AVAILABLE RECORDS section start

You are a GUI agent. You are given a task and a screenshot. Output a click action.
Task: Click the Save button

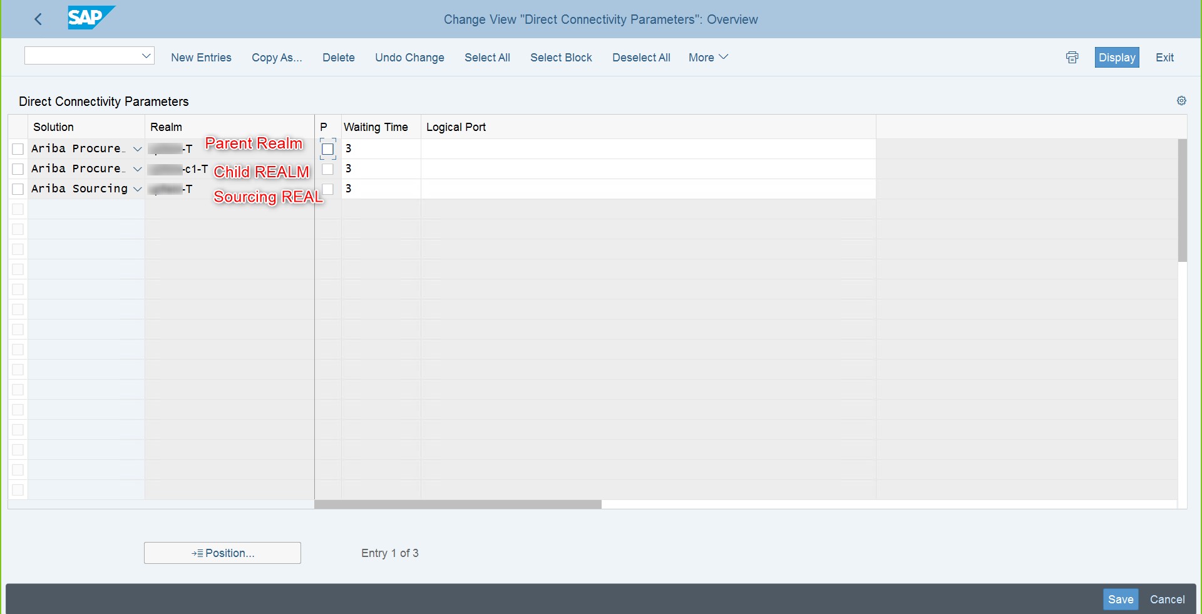1121,599
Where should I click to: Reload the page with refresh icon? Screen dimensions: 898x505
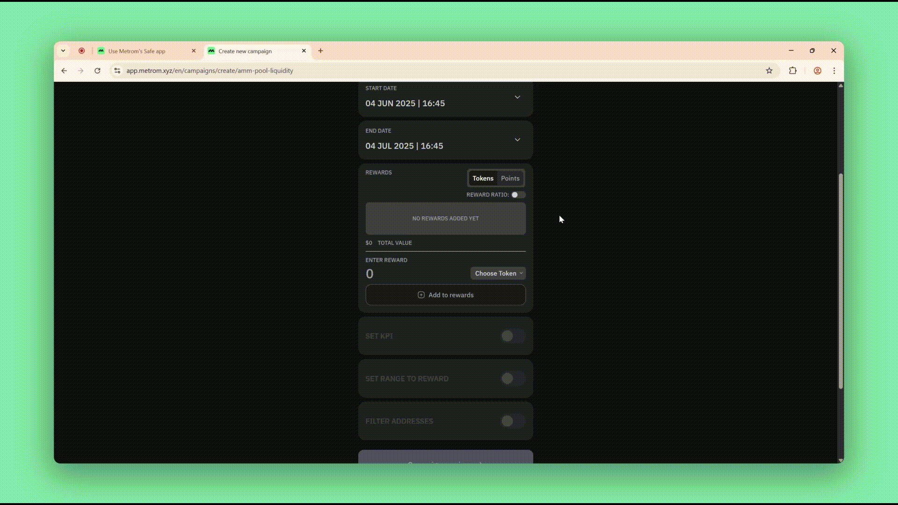tap(97, 71)
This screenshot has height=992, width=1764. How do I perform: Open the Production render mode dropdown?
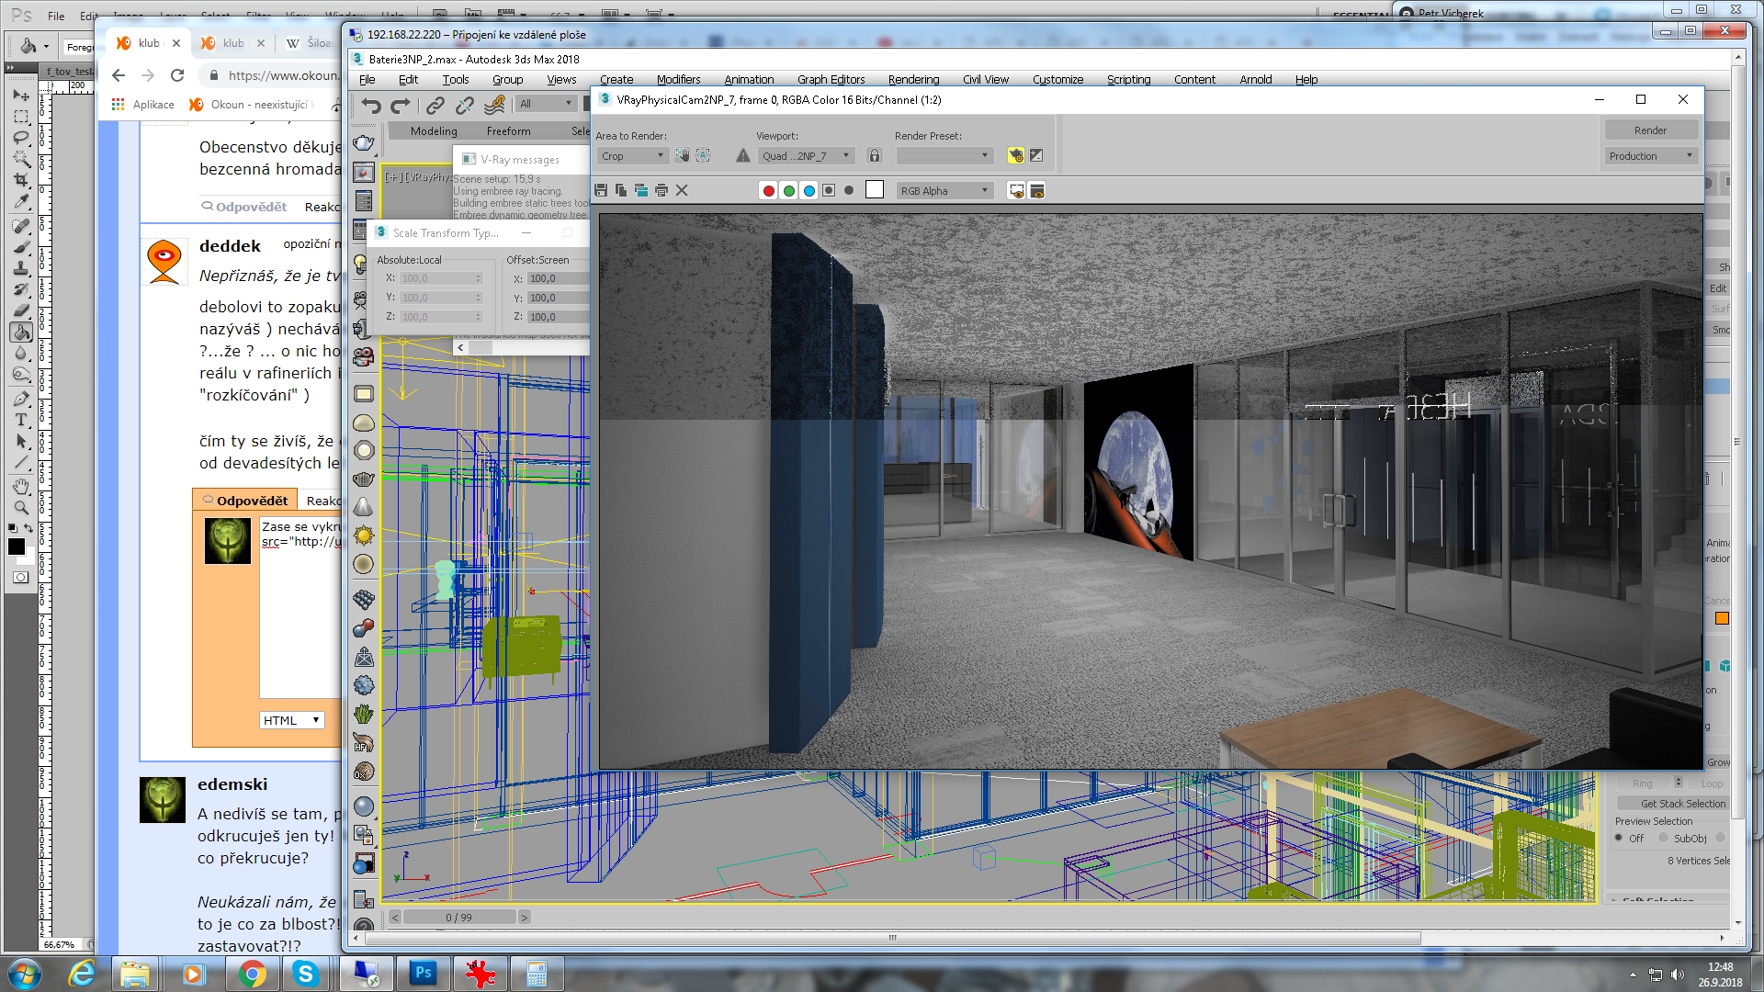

AVAILABLE RECORDS section end

§ **EXERCISE DIRECTIONS**:
Verbatim repeat, images removed: give each entry again exactly as it reads.

§ **SOLUTION TO THE PROBLEM**:
You are a GUI agent. You are given a task and a screenshot. Output a click action.
Task: Click the Save button

1121,599
Where should I click to: Reload the page with refresh icon? Screen dimensions: 898x505
tap(97, 71)
This screenshot has height=992, width=1764. How do I perform: Open the Production render mode dropdown?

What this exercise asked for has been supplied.